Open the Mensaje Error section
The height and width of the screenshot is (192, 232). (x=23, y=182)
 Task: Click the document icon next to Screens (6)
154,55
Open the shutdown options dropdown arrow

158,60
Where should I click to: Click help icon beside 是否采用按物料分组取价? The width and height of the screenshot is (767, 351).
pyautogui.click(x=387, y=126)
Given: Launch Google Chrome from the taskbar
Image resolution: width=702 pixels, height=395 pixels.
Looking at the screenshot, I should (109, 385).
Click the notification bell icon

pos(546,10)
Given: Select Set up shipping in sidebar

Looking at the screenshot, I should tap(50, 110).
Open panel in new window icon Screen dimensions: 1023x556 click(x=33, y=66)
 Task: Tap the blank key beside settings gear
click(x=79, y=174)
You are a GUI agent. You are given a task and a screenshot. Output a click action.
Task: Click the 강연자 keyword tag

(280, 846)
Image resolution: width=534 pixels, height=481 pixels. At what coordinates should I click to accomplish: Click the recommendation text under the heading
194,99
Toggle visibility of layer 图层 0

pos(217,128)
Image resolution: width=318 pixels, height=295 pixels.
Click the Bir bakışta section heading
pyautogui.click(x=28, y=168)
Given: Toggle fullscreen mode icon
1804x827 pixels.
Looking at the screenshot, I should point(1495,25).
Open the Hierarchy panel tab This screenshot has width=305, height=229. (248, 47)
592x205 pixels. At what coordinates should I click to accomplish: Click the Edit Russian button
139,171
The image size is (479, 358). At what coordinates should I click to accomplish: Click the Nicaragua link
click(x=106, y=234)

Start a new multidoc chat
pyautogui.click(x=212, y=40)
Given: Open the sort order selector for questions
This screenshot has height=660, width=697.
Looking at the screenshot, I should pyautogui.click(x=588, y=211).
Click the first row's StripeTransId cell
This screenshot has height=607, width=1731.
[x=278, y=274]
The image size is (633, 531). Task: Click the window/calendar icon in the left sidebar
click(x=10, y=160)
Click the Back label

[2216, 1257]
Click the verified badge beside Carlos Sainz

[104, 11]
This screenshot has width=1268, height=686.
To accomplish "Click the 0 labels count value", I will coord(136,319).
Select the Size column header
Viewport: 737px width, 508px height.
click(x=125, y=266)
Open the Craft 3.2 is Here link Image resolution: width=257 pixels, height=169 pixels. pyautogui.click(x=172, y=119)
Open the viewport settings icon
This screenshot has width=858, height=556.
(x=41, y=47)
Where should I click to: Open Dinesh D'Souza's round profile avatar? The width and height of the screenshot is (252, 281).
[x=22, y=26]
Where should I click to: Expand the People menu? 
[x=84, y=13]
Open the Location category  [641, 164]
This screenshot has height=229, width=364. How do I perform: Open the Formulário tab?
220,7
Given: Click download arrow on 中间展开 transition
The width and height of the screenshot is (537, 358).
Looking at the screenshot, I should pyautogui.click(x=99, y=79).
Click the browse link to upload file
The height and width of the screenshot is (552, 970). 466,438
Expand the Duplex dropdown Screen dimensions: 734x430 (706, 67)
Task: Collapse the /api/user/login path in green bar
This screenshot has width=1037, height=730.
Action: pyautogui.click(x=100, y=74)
------------------------------------------------
Which of the lines above carry the string "dimensions"? Copy every one.

Open panel in new window icon Screen dimensions: 1023x556 click(x=33, y=66)
Expand the Duplex dropdown Screen dimensions: 734x430 (706, 67)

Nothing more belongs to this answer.